*DESCRIPTION OF THE TASK*:
Copy every line from the data below in which the string "computer" can be found.

*MATERIAL FOR THE TASK*:
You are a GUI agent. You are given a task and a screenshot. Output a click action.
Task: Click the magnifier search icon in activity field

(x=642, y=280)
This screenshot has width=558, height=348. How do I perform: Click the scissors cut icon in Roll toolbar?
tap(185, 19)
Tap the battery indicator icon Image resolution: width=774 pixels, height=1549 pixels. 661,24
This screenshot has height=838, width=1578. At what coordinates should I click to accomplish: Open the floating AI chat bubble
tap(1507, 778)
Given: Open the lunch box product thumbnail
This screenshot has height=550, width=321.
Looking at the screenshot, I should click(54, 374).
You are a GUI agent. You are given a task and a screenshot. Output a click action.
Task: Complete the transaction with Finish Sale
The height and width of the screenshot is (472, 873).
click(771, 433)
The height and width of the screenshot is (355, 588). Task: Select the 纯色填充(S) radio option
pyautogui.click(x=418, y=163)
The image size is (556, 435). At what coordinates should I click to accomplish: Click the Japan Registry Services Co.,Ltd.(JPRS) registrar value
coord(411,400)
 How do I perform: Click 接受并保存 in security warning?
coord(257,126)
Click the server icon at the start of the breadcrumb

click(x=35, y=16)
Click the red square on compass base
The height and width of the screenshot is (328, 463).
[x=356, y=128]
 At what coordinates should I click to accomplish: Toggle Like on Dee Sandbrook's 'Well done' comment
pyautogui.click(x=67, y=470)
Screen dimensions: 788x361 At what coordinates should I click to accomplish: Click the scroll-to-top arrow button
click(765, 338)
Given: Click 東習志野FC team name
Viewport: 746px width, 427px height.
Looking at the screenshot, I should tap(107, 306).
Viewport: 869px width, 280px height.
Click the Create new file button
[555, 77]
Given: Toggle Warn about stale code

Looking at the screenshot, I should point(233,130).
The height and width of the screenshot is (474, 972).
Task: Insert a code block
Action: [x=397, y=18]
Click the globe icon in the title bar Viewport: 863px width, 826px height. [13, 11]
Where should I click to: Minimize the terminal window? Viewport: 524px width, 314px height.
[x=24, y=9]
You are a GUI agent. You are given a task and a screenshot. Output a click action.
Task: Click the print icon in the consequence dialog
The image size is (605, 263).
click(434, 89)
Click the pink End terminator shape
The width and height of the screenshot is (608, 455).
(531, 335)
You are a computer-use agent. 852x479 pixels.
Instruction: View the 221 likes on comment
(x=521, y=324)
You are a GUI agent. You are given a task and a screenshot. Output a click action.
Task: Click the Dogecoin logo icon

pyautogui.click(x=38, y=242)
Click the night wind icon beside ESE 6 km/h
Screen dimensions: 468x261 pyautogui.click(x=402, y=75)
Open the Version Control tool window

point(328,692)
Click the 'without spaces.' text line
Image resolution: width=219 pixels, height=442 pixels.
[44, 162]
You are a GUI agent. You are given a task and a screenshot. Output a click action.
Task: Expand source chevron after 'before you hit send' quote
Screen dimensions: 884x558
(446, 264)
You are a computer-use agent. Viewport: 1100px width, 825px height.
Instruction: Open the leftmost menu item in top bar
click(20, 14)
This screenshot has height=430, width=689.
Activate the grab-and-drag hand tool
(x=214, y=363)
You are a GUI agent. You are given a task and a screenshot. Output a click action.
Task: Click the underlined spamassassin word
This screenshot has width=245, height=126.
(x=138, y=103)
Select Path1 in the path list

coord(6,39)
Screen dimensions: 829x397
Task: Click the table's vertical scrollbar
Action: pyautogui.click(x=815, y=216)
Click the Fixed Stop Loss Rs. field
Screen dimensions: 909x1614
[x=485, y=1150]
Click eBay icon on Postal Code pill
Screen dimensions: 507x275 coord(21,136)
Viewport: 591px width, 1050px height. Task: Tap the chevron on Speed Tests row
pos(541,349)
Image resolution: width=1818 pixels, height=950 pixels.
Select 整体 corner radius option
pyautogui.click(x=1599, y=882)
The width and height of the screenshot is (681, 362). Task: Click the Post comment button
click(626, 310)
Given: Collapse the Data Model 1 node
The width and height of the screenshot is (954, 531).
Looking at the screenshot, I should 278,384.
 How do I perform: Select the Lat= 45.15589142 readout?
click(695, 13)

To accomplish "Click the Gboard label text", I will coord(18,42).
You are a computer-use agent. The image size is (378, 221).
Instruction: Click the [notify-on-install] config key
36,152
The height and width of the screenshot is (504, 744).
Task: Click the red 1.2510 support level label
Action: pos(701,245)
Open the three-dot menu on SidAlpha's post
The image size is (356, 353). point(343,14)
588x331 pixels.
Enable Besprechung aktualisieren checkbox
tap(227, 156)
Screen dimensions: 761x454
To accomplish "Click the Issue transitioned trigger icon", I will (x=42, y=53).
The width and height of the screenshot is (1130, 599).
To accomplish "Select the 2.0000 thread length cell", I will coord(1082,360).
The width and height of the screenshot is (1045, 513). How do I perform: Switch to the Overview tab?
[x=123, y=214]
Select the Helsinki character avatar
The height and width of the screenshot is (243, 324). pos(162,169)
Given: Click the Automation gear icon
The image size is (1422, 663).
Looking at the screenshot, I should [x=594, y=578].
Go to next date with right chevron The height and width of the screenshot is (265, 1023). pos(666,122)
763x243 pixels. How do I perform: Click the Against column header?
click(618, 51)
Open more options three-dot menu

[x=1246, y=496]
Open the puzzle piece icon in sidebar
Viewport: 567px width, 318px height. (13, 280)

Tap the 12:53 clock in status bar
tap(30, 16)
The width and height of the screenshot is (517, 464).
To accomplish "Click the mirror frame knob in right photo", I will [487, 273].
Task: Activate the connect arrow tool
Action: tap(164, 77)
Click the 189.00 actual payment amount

*REPLY*:
You are a computer-use agent. 852x479 pixels.
You are a computer-use agent. Viewport: 1100px width, 825px height.
You are a computer-use agent. The image size is (378, 221).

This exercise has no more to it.